Wight Jewels finished the junior short programme in fifth place with 29.24 points, pretty much where they’d expected to be placed based on results attained this season by the competing teams.
The Jewels are ahead of Team Rhapsody and Team Moonlights of Sweden, in sixth and seventh places respectively, and behind Festa Aboensia of Finland in fourth. Convivium and Team Spirit of Sweden are in first and second places respectively, and the USA’s Synchroettes in third.
Scores are not what was expected, not only from the Jewels’ point of view but also from the top Swedish teams. Both Convivium and Spirit scored noticeably less than at the Vattern Cup, held only two weeks ago. The Jewels’ score of 29.24 after deductions was down on their result for the British, but with two falls and what appears to be a lower scoring event, not out of place. Convivium at 43.82 were 8.47 points down on their Vattern Cup score of 52.29. Team Spirit at 42.41 were down 4.48 on 46.89 at the Vattern Cup. Synchroettes achieved 41.43 at the US event to decide entries for the worlds, yet scored 38.98 today.

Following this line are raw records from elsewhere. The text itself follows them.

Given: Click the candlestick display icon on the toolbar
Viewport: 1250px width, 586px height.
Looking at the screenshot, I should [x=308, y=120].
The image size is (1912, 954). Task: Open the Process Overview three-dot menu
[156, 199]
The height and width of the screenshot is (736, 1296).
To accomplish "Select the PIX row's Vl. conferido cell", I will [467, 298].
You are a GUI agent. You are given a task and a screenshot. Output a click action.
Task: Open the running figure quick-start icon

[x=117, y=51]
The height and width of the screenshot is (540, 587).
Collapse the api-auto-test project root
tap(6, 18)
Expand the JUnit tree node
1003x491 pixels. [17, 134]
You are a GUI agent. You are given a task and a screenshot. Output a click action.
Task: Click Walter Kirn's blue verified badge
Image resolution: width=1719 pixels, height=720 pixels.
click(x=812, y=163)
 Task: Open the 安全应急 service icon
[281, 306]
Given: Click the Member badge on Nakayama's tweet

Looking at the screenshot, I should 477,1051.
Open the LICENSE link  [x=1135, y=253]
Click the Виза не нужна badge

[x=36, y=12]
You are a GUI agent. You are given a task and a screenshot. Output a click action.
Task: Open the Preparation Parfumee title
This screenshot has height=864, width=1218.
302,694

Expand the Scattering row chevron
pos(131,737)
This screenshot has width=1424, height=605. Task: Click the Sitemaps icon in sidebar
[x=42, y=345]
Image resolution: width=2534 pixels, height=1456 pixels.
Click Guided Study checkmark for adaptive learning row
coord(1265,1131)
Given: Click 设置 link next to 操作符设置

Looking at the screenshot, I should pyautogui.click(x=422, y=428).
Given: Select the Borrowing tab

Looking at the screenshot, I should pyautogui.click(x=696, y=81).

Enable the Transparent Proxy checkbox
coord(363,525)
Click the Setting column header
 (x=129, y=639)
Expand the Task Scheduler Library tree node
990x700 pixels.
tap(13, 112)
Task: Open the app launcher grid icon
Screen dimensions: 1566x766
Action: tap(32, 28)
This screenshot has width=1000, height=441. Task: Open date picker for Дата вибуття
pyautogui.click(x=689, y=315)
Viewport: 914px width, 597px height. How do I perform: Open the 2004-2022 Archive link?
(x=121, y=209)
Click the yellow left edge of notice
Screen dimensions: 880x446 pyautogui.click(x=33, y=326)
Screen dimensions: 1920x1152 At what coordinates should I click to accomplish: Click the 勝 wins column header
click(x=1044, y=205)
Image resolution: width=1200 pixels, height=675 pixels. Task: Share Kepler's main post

One of the real oddities was that the Jewels’ TES of 18.90 at the British championships was higher than Convivium’s TES of 14.50 today, illustrating perhaps best of all the real lack of consistency between IJS events caused by having different technical specialists and judges. No one could reasonably suggest that the Jewels, even in honorary Swedish mode, could beat Convivium on a simple comparison of TES between two different events. Using the IJS as a basis for determining season and personal bests begins to look unreliable considering the variables involved, and no more valid a measure of performance between competitions than the old 6.0 (RJS) system.
On the positive side for the Jewels, their technical elements were all called, even if the total scored of 12.30 was down, and the programme component scores (skating skills) were up on the British results at 18.94 compared with 15.74. The higher skating skills marks in particular are a real boost to morale heading in to the now much-practised long programme.